Dataset: Begin

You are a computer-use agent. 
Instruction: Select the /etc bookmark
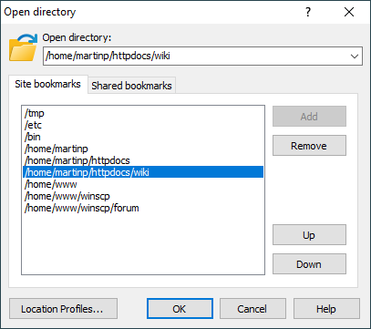(33, 125)
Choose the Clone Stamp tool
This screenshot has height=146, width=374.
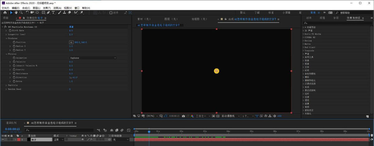point(64,13)
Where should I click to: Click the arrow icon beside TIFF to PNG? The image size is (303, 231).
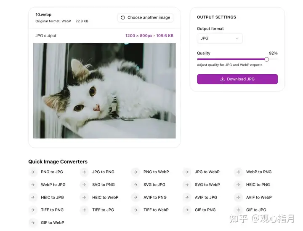coord(33,210)
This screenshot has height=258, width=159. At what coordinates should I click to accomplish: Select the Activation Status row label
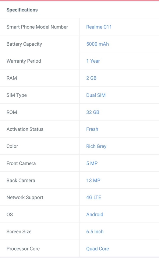point(25,129)
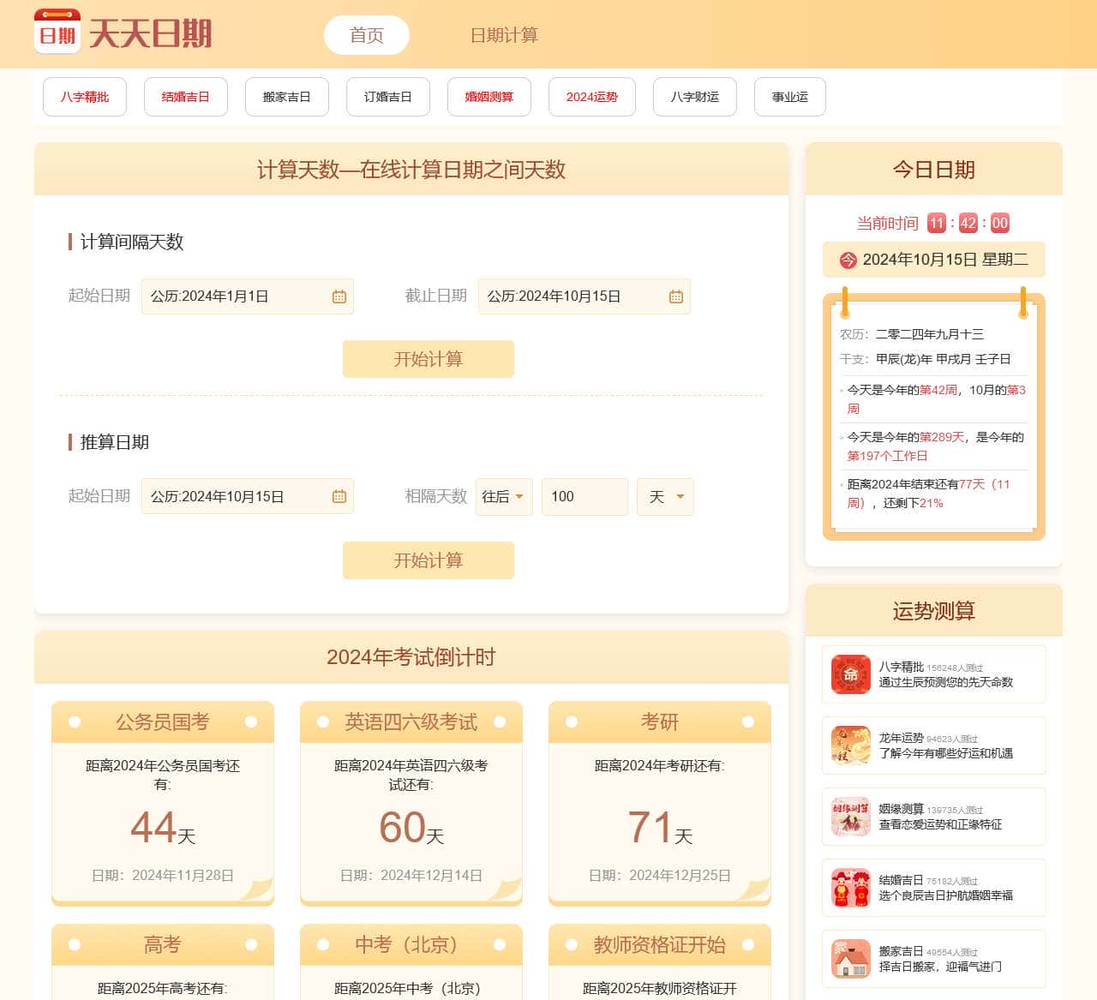This screenshot has height=1000, width=1097.
Task: Expand the 天 unit dropdown
Action: tap(665, 496)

Dataset: End

Directions for this task: The whole listing above, word for word: repeat it with the pictures excluded.

Solution to this problem:
You are a computer-use agent. 
Instruction: Select the /etc bookmark
(33, 125)
Choose the Clone Stamp tool
This screenshot has height=146, width=374.
point(64,13)
Where should I click to: Click the arrow icon beside TIFF to PNG? The image size is (303, 231).
coord(33,210)
This screenshot has height=258, width=159. At what coordinates should I click to accomplish: Select the Activation Status row label
point(25,129)
This screenshot has height=1000, width=1097.
Task: Expand the 天 unit dropdown
Action: tap(665, 496)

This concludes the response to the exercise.